Of course, this does not mean that we don’t have good technology options today. As of now, the easiest way to produce hydrogen without releasing carbon emissions is by using hydroelectric and geothermal energy. These two energy sources circumvent the economic efficiency issue by using the fact that these are both efficient sources of inexhaustible energy.
Why Use Nuclear Power?
But while these two alternative energy sources provide a solution to continually produce hydrogen at a relatively sufficient rate, it still does not completely solve the challenge of increasing hydrogen production to a level where it could potentially support an entire hydrogen fuel cell infrastructure. Eventually, the traditional “green” extraction method would probably reach a theoretical threshold limit that would make a geothermal or hydroelectric power plant incapable of producing the regularly needed amount of hydrogen.
This is where the idea of using nuclear energy comes in. Nuclear energy, unlike other conventional alternative energy sources is capable of producing a huge amount of energy in just a short amount of time. This makes it the ideal energy source that could accelerate hydrogen production to economically competitive levels regardless of the growing demand.
A basic idea to use nuclear power for hydrogen production is by using the nuclear reactors’ excess heat energy, in the same way as how it is used in a cogeneration process to provide heat for various purposes. The production process would most likely use the collected heat energy to both turn water into steam and power a heat engine that would direct an electrolyzer to separate the steam into oxygen and hydrogen.
The idea of using nuclear power to produce hydrogen is getting more and more accepted today as scientists and researchers search for the most practical solution that would solve both this planet’s environmental problems and the looming energy crisis. In fact, even if safety regulations and other traditional limitations are still there to significantly reduce the economic efficiency of nuclear fission energy, producing hydrogen would probably still be on the list of the default things that future fourth generation nuclear reactors would be designed to do.

### SHORT TASK A
Translate this sentence from the passage on nuclear hydrogen production into Spanish: "This is where the idea of using nuclear energy comes in."

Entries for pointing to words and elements
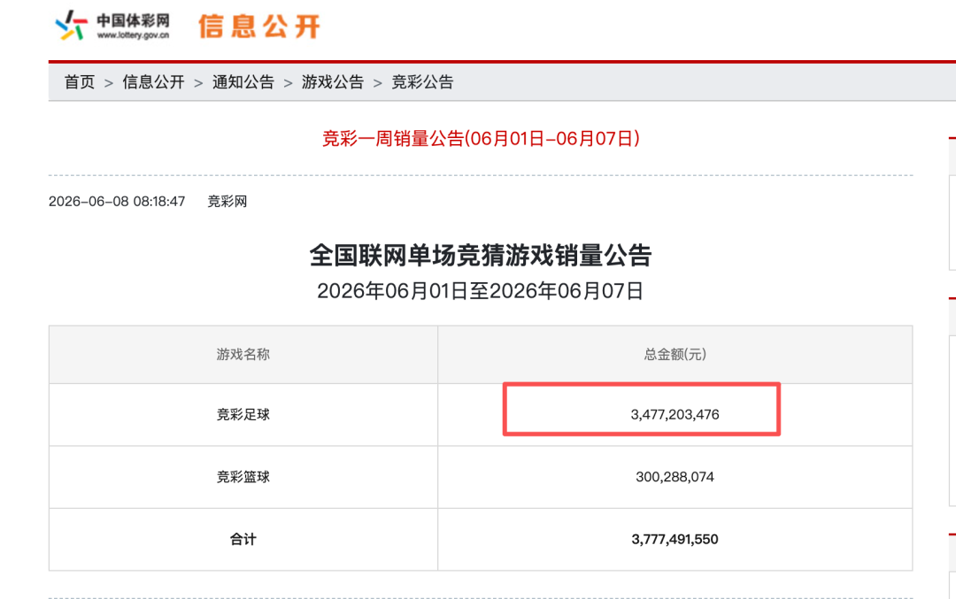The image size is (956, 599).
Task: Click the arrow separator after 首页
Action: (109, 83)
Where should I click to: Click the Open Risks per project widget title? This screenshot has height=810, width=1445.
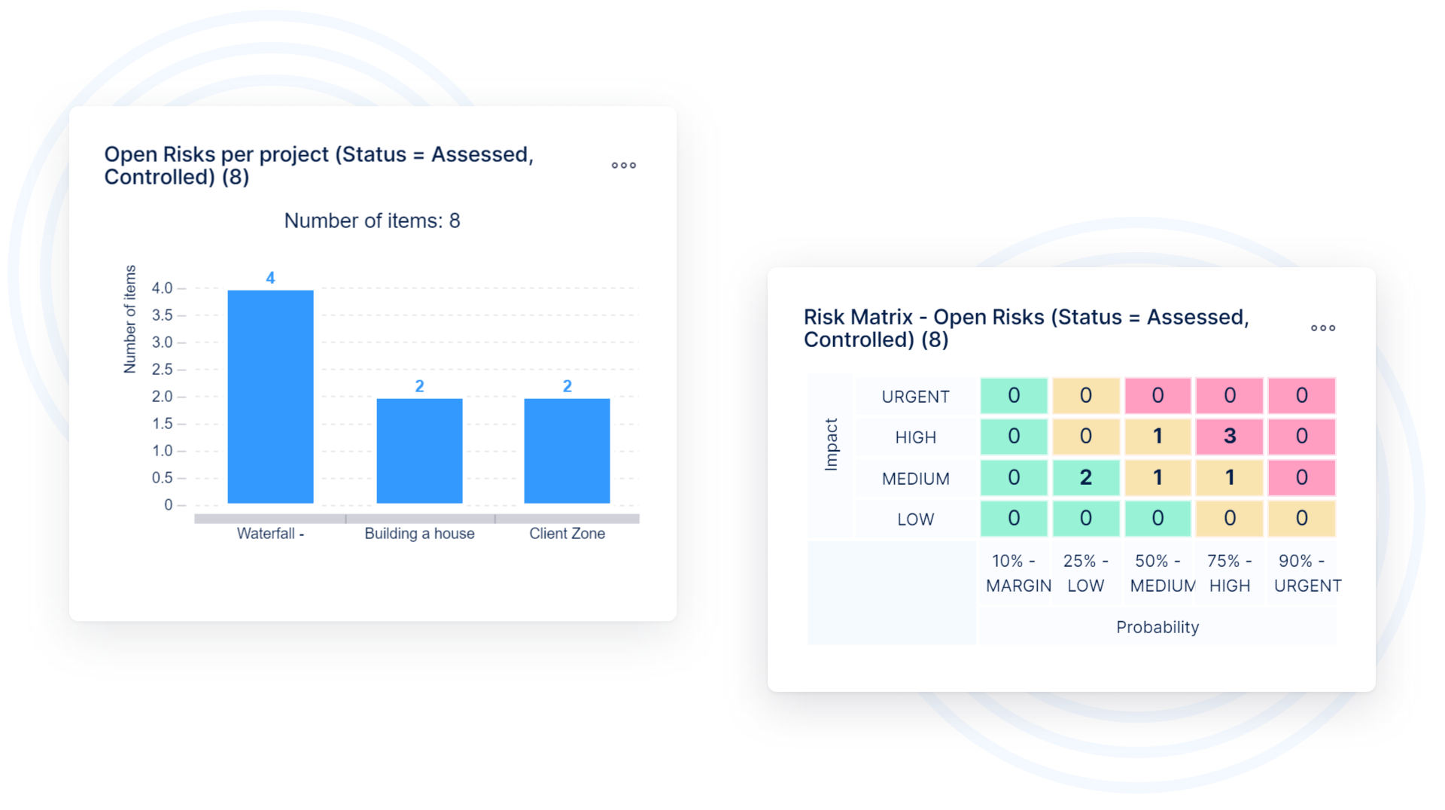point(318,166)
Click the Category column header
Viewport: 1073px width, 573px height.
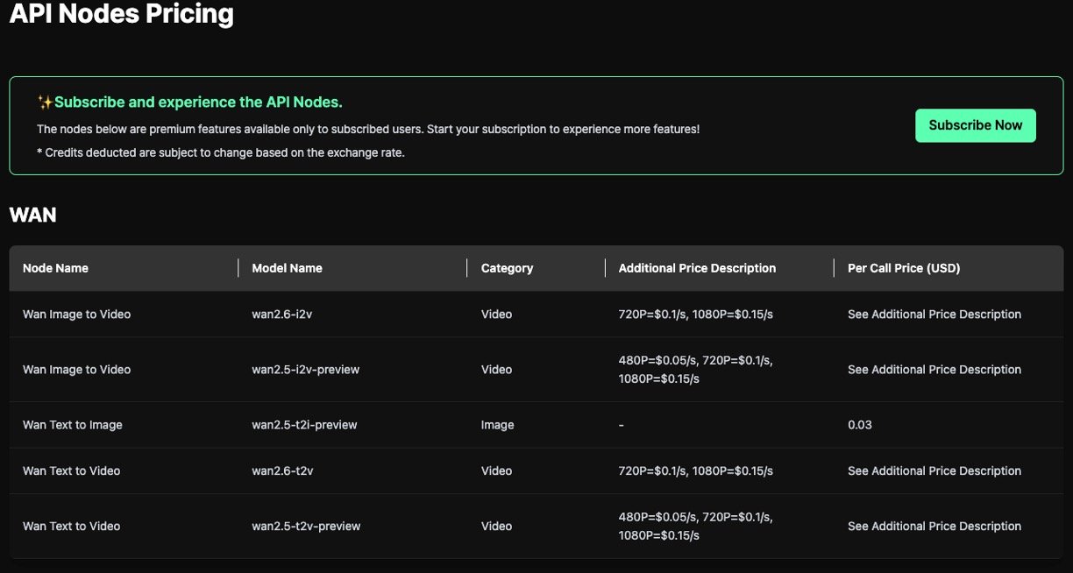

### SHORT TASK B
Retype the rows from the line containing "Where should I" through the last line of the rows, both ends included. Omit the pictures.

### RIGHT ANSWER A
Aquí es donde entra la idea de utilizar la energía nuclear.

### RIGHT ANSWER B
Where should I click to: Click the Open Risks per project widget title? This screenshot has height=810, width=1445.
point(318,166)
Click the Category column header
Viewport: 1073px width, 573px height.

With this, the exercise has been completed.